From Classical to Quantum: Polymorphisms in Non-Commutative Probability

TL;DR

This paper explores the parallels between classical and quantum polymorphisms, focusing on their applications to conditional distributions and the role of operator-valued measures in quantum information theory.

Contribution

It introduces a systematic study of non-commutative polymorphisms, extending classical concepts to operator-valued measures and quantum states, with implications for understanding entanglement.

Findings

Establishes a parallel between scalar and operator-valued measures.

Highlights the role of positive operator valued measures (POVMs) in quantum theory.

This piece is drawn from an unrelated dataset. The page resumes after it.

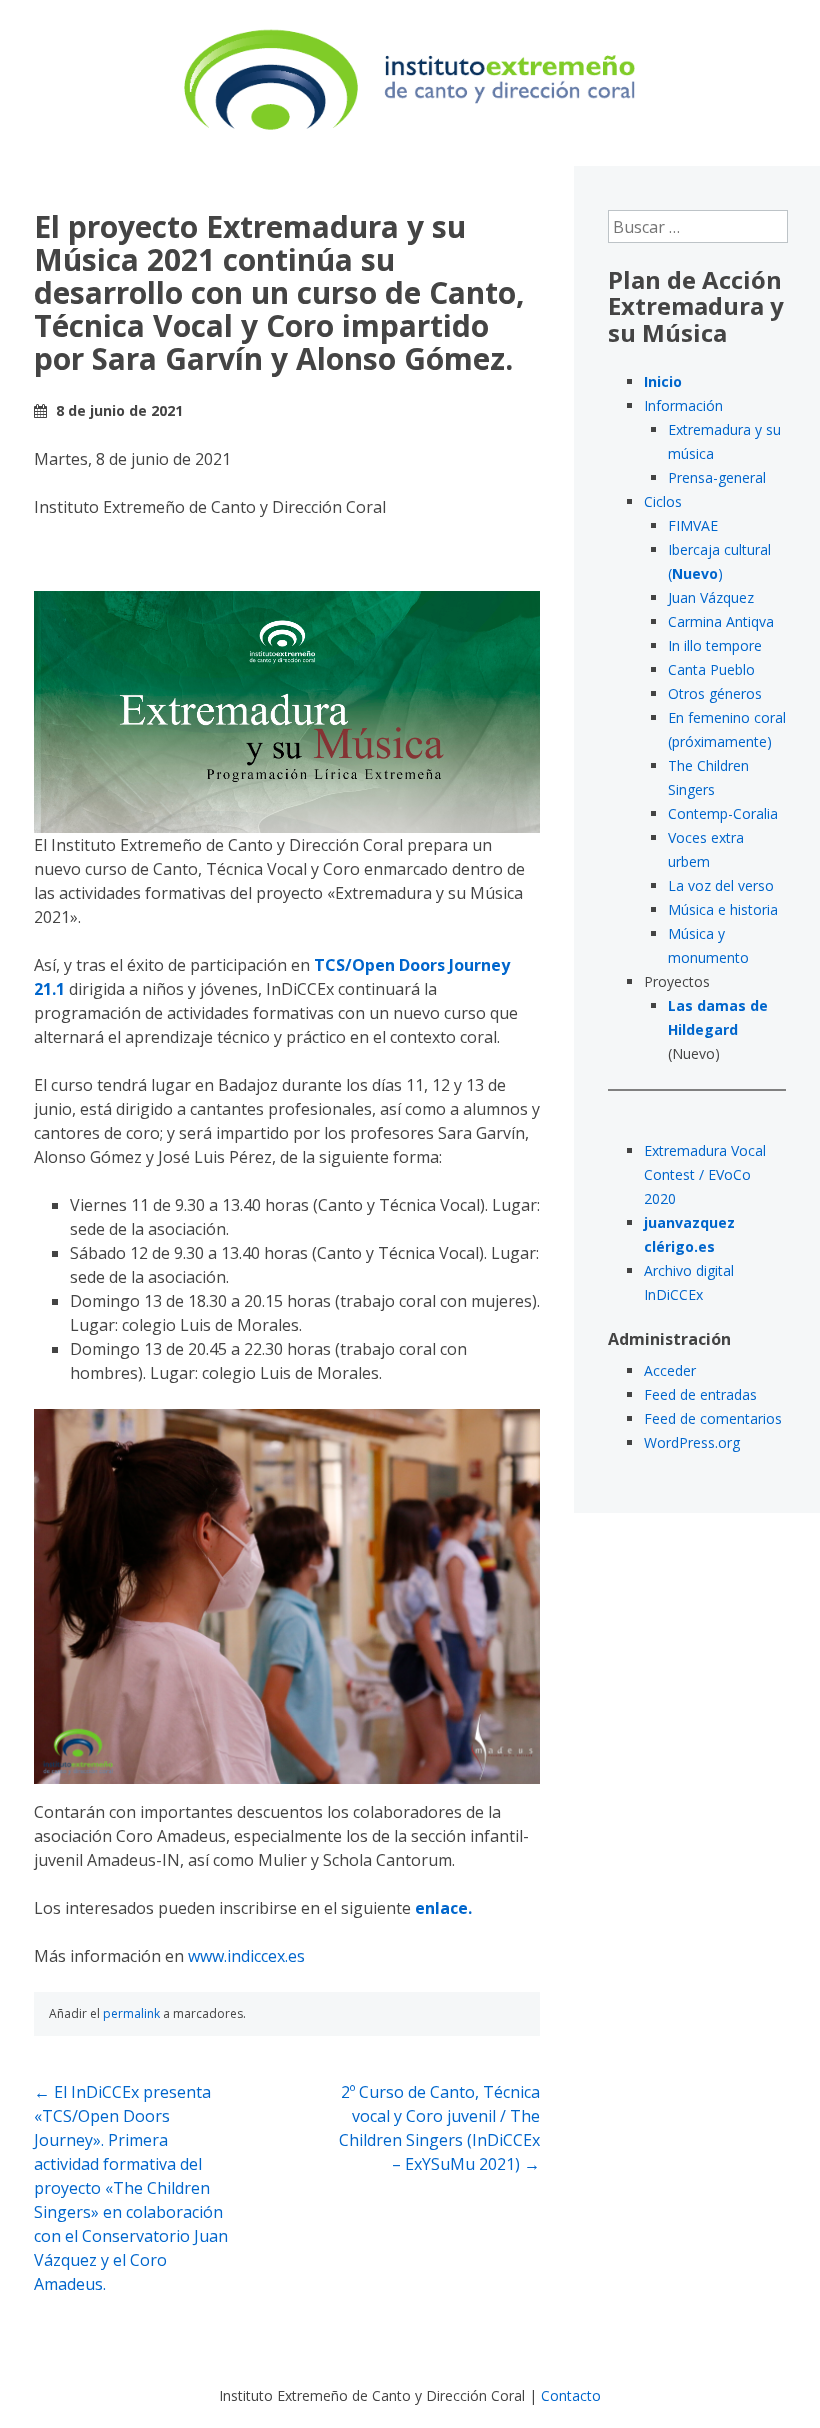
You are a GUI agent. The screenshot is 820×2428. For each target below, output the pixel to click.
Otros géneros (715, 693)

Provides insights into the interplay between classical and quantum probabilistic frameworks.

Abstract

We present a parallel between commutative and non-commutative polymorphisms. Our emphasis is the applications to conditional distributions from stochastic processes. In the classical case, both the measures and the positive definite kernels are scalar valued. But the non-commutative framework (as motivated by quantum theory) dictates a setting where instead now both the measures (in the form of quantum states), and the positive definite kernels, are operator valued. The non-commutative theory entails a systematic study of positive operator valued measures, abbreviated POVMs. And quantum states (normal states) are indexed by normalized positive trace-class operators. In the non-commutative theory, the parallel to the commutative/scalar valued theory helps us understand entanglement in quantum information. A further implication of our study of the non-commutative framework will entail an interplay between the two cases, scalar valued, vs operator valued.